Further reforms underway as Trinidad & Tobago’s presents second report.
“When you scrutinize the report, it gives a clear idea of who is paying what taxes. In the past, we never had that level of granularity around our taxes” stated Trinidad and Tobago’s Energy and Energy Affairs Minister, Kevin Ramnarine. On 30September, Trinidad and Tobago published its 2012 EITI Report. The report independently reconciles taxes and other payments made by oil and gas companies with government disclosures on revenues received. The Report also provides a wide array of information about the management and outlook for the sector.
Trinidad and Tobago is one of 48 countries around the world implementing the EITI global transparency standard for the oil, gas and mining sectors. In 2012, upstream oil and gas companies paid US $3.2 billion to the government – a slight decrease from US $3.6 billion paid in 2011. BG group was the single largest contributor to government revenue with US $ 1.3 billion.
Reporting process is stimulating change
Besides publishing revenue figures, the reporting process is supporting reforms in the oil and gas sector. An important aspect of the sector’s governance is determining the price for the oil and gas sold between government entities. The EITI reporting process has led to the reestablishment of the Petroleum Pricing Committee, which advises the Minister on these transfer prices. Transfer prices play a critical role in determining the allocation of profits between related entities.

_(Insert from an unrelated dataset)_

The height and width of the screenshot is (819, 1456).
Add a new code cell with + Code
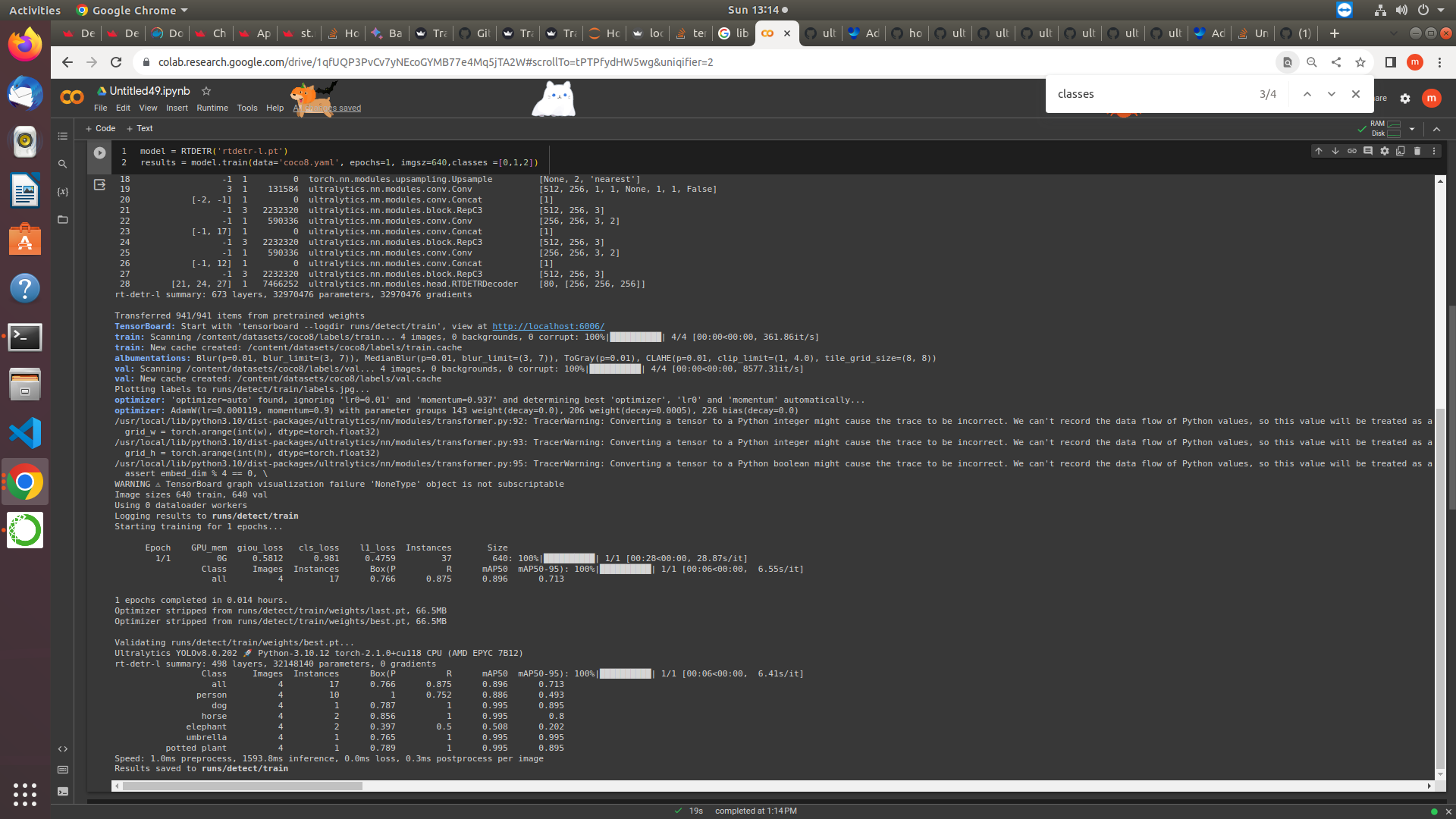[x=100, y=128]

Furthermore, the process has led to better coordination by government agencies, such as the Office of the Auditor General, which is charged with the review and audit of government’s revenue accounts. For the next reporting period, this Office will be even more closely involved in the reporting process, particularly in the monitoring of revenues from the oil and gas sector.
The Report also identifies a number of opportunities for further strengthening governance of the sector. The Report recommends that the government automates its revenue management systems. It also proposes that more attention is paid to the reconciliation of transfers between government revenue collection agencies in the forthcoming reporting period.
Moving to the next level
This Report will form the basis for a forthcoming review of whether the country is compliant with the EITI Requirements. In August, the Board requested corrective actions in response to the country’s validation report. The EITI Board will review progress in addressing the corrective actions in early 2015.
The Chair of the TTEITI multi-stakeholder group, Mr. Victor Hart, spoke of expanding the scope of reporting in 2015. He noted that “future reports will be even more useful because stakeholders will be familiar with the process and the reporting net will be widened to include data on the mining sector, such as asphalt and quarrying, in addition to the oil and gas sectors”.
Melanie Richards, National Coordinator of TTEITI Secretariat, stated that the first TTEITI Report had set the bar high in terms of data accessibility, with its extensive use of infographics and its user-friendly language. A reader-friendly summary of this second Report is underway. She noted that “we are working to make this EITI report as user-friendly as the first, including making it available as a mobile app and in Excel format on the website”. In its bid to encourage greater use of the rich information, the multi-stakeholder group has also developed a Youth Advisory Committee, which targets university students and faculties for interacting with EITI data.